その点は菜々香ちゃんに感謝をしないといけない。
「それじゃあ家に案内しますので、あたしに着いてきてください」
それから私は菜々香ちゃんと一緒に自宅へと向かう。
その道中話は自然と斗真の話題になった。
「菜々香ちゃん、いつも斗真と仲良くしてくれてありがとう」
「こちらこそ! 斗真君と出会えたおかげで、毎日が楽しいです!」
「(楽しいか)」
いつも家に引きこもってゲームばかりしている斗真にもついに仲のいい友達が出来たみたいだ。
正直こんな可愛い子が斗真の友達になってくれる機会なんて、早々ないだろう。
ぜひ斗真にはこれからも菜々香ちゃんのことを大切にしてもらいたいと思っている。それが私の願いでもあった。

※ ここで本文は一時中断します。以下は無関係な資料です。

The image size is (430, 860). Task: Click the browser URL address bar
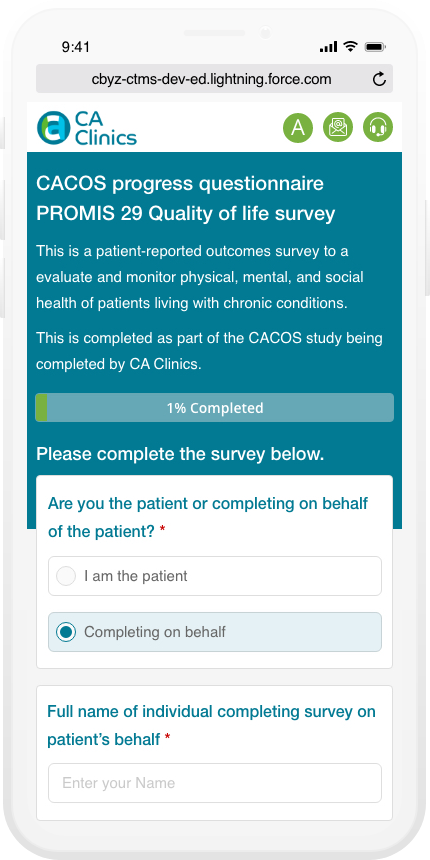click(214, 79)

「(そういえば斗真に友達が出来たのっていつ以来だろう?)」
確か小学校の時は公園で友達と遊んでいた事は覚えている。
中学の時はずっと1人だったので、彼女はそれ以来の友達ということになる。
「実は私、菜々香ちゃんに感謝してるのよ」
「感謝‥‥‥ですか?」
「うん。貴方のおかげで斗真は変わったわ。その事に凄く感謝をしている」
最近の斗真はおしゃれにも気を使うようになり、学校に行く時以外は髪も整えている。
これも全部菜々香ちゃんのおかげだ。
この子が側にいるから、斗真も色々なことを頑張るようになった。
「そんな‥‥‥あたしの方こそ、斗真君には感謝しかありません」
「斗真に感謝することなんてあるの?」
「あります! あたしが学校で盗撮されていてみんなが傍観する中、彼があたしの前に立って真っ先に助けてくれました。それに放課後は毎日のようにあたしと遊んでくれます」
「その話は私も知ってるわ。ただ2人で遊ぶのはいいけど、あまり夜更かしはしないようにね」
「すいません」
菜々香ちゃんがここまで入れ込むなんて、よっぽど斗真と相性がいいんだ。
前々から斗真と菜々香ちゃんの相性はいいとは思っていたけど、こんなに仲良くなるとは私も思わなかった。
「着きました。ここが私の家です」
「ここが菜々香ちゃんの住んでいる所か」
彼女の住んでいる場所はオートロック式のマンションみたいだ。
彼女の案内でその建物のエレベーターに乗って、彼女の両親がいる部屋に入った。
「ただいま! お父さん、お母さん、琴音さんを連れてきたよ!」
「(いよいよ私の戦いが始まるのか)」
ここで菜々香ちゃんのスカウトに成功できるか、その成否は彼女の両親を説得出来るかにかかっている。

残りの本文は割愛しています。